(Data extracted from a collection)
= = = = =
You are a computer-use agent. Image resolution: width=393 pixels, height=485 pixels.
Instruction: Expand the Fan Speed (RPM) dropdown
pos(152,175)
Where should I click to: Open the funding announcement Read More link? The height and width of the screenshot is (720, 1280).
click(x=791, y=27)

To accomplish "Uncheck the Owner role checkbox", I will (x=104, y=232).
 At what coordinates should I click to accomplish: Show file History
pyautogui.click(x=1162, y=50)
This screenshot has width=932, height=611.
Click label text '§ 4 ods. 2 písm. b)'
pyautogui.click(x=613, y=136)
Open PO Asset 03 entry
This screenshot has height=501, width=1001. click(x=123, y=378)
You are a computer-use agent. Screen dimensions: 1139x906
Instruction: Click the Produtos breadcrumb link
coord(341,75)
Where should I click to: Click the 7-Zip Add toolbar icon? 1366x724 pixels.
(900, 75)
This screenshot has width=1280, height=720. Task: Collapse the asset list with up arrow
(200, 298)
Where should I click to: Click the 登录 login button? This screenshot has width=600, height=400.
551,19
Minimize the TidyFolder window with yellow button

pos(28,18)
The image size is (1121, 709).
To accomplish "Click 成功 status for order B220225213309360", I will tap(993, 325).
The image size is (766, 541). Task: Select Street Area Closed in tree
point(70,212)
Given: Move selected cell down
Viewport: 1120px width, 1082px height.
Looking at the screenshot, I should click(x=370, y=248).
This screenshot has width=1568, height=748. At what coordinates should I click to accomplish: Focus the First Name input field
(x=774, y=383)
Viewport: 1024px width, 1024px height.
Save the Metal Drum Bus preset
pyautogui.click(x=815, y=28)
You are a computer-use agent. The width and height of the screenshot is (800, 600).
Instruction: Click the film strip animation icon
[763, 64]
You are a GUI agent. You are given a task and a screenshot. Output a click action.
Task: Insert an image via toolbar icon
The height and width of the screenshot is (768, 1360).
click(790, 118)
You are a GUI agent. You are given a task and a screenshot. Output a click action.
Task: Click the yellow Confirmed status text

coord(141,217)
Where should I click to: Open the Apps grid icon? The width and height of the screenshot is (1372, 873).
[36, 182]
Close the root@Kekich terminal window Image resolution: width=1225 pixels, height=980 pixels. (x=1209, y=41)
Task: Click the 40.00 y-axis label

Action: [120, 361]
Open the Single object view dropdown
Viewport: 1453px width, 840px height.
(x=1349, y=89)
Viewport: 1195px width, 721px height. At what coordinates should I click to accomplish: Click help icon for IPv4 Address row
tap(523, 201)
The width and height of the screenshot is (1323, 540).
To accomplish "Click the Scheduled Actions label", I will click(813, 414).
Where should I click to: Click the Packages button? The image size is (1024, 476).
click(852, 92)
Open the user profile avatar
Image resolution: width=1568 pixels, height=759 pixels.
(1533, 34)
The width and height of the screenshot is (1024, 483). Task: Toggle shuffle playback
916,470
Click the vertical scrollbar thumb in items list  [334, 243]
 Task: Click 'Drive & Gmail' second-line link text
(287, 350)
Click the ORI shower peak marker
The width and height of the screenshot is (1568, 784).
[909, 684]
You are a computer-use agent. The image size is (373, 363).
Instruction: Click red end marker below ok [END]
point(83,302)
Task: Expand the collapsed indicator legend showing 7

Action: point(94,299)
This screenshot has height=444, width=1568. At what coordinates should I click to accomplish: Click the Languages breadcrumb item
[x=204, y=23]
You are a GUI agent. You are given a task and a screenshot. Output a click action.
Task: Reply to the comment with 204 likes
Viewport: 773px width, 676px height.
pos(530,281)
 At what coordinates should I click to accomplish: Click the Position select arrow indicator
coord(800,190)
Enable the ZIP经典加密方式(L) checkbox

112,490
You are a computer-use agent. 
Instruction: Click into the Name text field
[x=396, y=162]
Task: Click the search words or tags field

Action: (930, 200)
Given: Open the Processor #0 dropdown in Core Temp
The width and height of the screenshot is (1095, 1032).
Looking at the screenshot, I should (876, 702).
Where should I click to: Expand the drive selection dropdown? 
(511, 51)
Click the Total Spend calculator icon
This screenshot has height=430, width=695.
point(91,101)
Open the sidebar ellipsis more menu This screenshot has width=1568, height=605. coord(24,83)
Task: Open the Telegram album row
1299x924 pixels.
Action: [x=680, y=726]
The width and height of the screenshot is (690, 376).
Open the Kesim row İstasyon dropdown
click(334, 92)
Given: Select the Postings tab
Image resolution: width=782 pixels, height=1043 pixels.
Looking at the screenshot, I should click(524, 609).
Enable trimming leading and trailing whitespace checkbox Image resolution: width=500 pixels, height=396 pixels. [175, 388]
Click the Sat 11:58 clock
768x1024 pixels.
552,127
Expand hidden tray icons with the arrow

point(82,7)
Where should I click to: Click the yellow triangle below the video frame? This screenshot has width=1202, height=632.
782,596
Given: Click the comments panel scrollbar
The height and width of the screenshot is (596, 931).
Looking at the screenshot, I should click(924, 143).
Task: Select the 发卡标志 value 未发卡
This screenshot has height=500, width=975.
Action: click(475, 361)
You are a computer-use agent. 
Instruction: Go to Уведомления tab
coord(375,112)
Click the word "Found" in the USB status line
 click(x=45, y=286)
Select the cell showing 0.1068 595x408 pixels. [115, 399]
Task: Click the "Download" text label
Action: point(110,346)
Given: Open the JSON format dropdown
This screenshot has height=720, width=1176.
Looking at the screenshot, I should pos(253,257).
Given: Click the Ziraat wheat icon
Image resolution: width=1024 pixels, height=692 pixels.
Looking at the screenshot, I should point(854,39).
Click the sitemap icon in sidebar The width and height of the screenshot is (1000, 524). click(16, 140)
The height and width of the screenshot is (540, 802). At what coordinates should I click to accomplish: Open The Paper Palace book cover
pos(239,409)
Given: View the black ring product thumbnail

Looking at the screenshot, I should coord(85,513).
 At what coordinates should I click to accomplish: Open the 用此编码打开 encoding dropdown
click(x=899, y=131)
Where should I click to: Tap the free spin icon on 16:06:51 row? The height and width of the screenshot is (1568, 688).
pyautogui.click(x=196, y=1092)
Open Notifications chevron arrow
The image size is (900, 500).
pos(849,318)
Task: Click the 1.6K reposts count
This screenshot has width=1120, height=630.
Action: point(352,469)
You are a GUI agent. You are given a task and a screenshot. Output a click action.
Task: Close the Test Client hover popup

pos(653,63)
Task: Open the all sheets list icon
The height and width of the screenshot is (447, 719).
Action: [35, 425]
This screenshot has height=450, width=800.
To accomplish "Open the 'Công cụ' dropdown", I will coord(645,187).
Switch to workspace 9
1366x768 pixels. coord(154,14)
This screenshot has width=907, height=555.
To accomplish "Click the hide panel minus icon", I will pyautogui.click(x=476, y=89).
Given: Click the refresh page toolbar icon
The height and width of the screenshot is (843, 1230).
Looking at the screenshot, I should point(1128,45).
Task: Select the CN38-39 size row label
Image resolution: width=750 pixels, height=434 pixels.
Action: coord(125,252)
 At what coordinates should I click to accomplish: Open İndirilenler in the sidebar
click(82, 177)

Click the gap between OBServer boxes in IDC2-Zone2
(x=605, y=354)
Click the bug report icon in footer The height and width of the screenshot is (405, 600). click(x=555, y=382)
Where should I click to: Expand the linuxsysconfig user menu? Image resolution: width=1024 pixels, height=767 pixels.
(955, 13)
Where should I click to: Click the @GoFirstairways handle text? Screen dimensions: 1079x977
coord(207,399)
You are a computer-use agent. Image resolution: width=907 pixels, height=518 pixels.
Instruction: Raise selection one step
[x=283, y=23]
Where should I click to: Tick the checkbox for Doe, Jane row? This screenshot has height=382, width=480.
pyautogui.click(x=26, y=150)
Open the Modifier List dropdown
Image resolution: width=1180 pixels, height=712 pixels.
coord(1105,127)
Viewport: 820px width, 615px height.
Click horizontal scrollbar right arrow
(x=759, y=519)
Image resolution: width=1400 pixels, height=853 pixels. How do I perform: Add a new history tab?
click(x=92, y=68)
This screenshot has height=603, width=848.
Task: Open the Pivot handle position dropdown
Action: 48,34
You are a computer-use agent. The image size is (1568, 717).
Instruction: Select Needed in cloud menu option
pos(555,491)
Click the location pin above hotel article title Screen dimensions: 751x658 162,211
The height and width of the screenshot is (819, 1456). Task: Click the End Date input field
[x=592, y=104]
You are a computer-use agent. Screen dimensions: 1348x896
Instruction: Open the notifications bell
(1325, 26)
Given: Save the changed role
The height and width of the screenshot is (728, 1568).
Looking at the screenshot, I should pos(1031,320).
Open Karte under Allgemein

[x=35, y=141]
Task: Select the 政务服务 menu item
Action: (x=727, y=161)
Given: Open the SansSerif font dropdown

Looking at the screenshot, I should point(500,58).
= = = = =
(DESCRIPTION OF THE TASK):
Scan the records for the word "panel". Copy each line where it turns up.

(SOLUTION FOR THIS PROBLEM):
Given: Click the comments panel scrollbar
To accomplish "Click the hide panel minus icon", I will pyautogui.click(x=476, y=89).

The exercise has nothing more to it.